As a relatively neutral party, we could go into meetings with senior people in local authorities and hold space for open conversations – including about their own sense of stuckness. Many people, even very high up in large institutions, felt trapped and powerless and unable to make the change they knew was needed. At our best, we could open up spaces of possibility and creativity – the sense that things could be different.

 

Lankelly’s work (in particular our partnership with our learning partner Toby Lowe) was part of a wider critique of top-down, target-led ‘New Public Management’ in public services.

 

We still hear from people in statutory institutions who found some of our work useful, especially the System Behaviours, which provided an alternative framework for thinking about role, performance and outcomes.

What also happened as a result…

Some people found Lankelly’s learning-led, iterative approach to starting this work refreshing. Others just found it confusing.
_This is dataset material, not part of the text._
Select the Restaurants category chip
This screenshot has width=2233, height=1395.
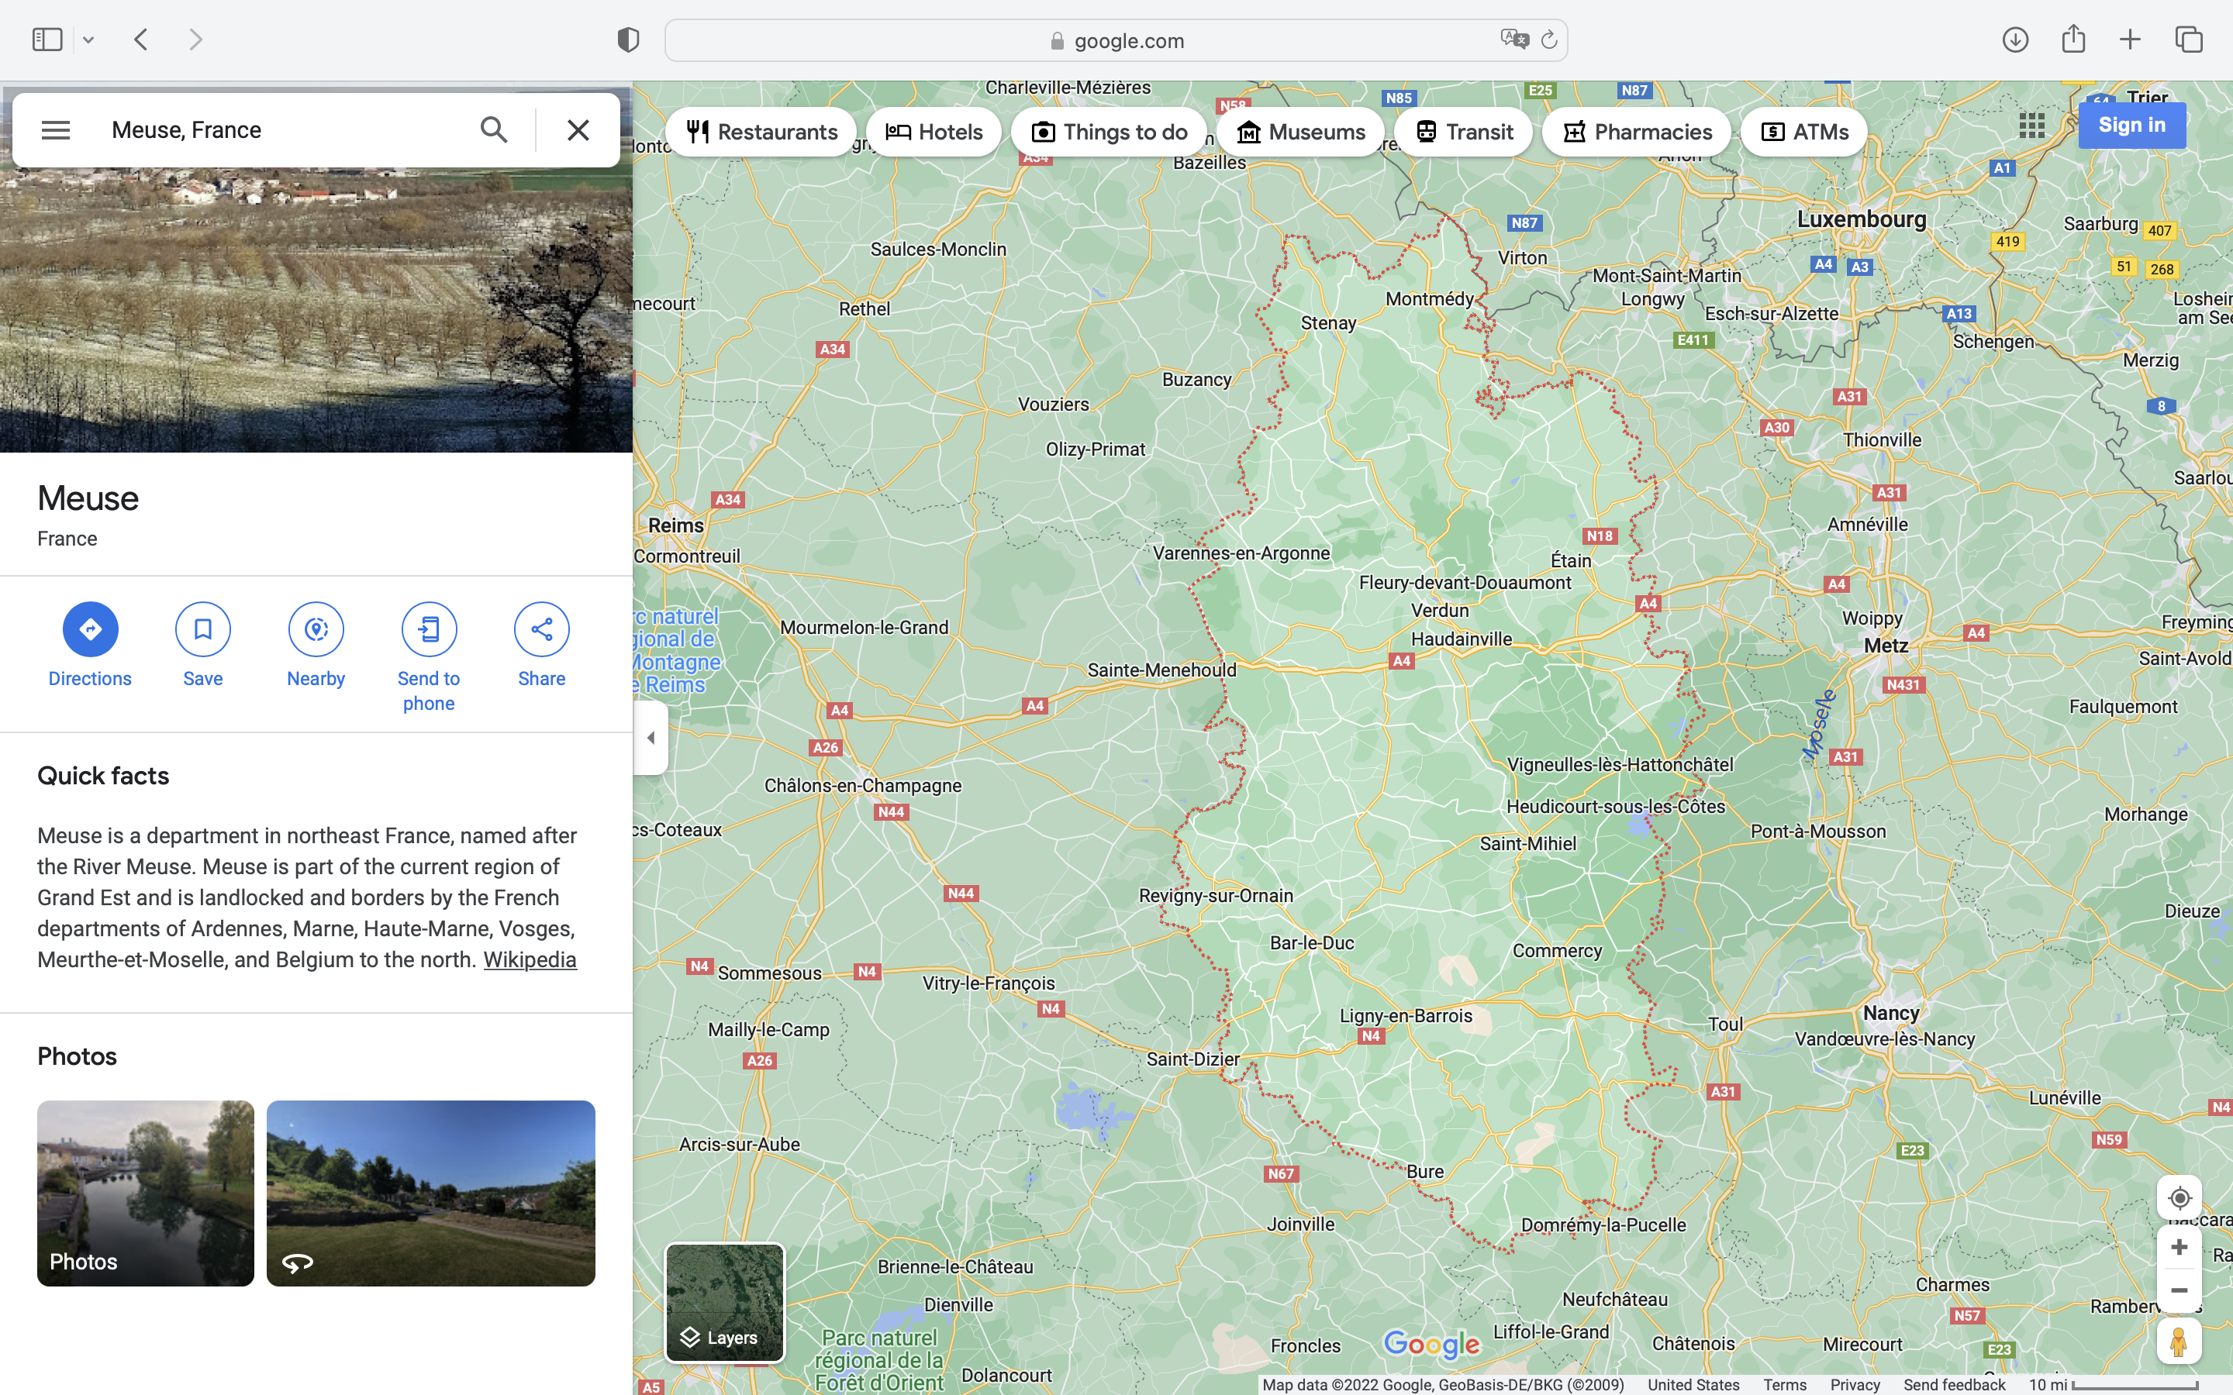[761, 132]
We were often asked ‘what is it that you want?’ and advised to create more parameters or to codify our approach. This felt wrong to us as a funder trying to devolve power.

 

Confusion sometimes extended to the Lankelly team, especially people coming into the place work who hadn’t been involved from the beginning. It wasn’t always easy to explain the rationale for decisions when things had evolved in a highly relational way. Some of the core tenets (e.g. not funding services) were challenged (legitimately). Some people felt we should have worked in other places with greater levels of need.

 

Lankelly’s own strategy changed at a different pace (and sometimes in a different direction) to the local place-based work. This led to some excruciating moments when Lankelly staff expounded on the most recent developments in our organisational thinking and tried to encourage the people we were working with to ‘come along’.

 

We wondered if getting into these tangles (and plenty of others) was inevitable for a national funder trying to be an active protagonist in work in local communities.

 

We certainly made avoidable mistakes, but we’d suggest any funder stepping into similar work should have an awareness of these issues and thoughtfully develop a practice around them.

Questions the work raised
What are the pros and cons of different starting points for a place-based strategy?
Is it possible to hold power in a healthy way when you are a funder coming into a local place with an agenda? 
What is the praxis that is needed to hold this work well?  
What it led to for Lankelly Chase

As part of setting up the work in 2015, colleagues negotiated a £1m funding ‘envelope’ from the Board. This was the first time the board delegated spend.

 

They agreed that staff members needed to be able to act quickly and flexibly to resource things as they were establishing the work, without having to come back to the board for every funding decision. This quickly led to delegated authority in other areas of the foundation’s work.

 

The large-scale convenings and consultations which preceded the place-based work resulted in a kind of ‘manifesto’ describing the characteristics of healthy systems that would function well for everyone. These became the ‘System Behaviours’ which guided the work of the foundation for several years.

People involved
Alice Evans and Habiba Nabatu led this work for Lankelly.
Toby Lowe was Lankelly Chase’s learning partner throughout this phase.

 

Skilled associates holding complex processes in local places included Paul Connery in Manchester, Catherine Scott and Kelly Cunningham in York, Andy Crosbie in Gateshead, Sarah Fernandez in Oxford and Avril McIntyre in Barking and Dagenham.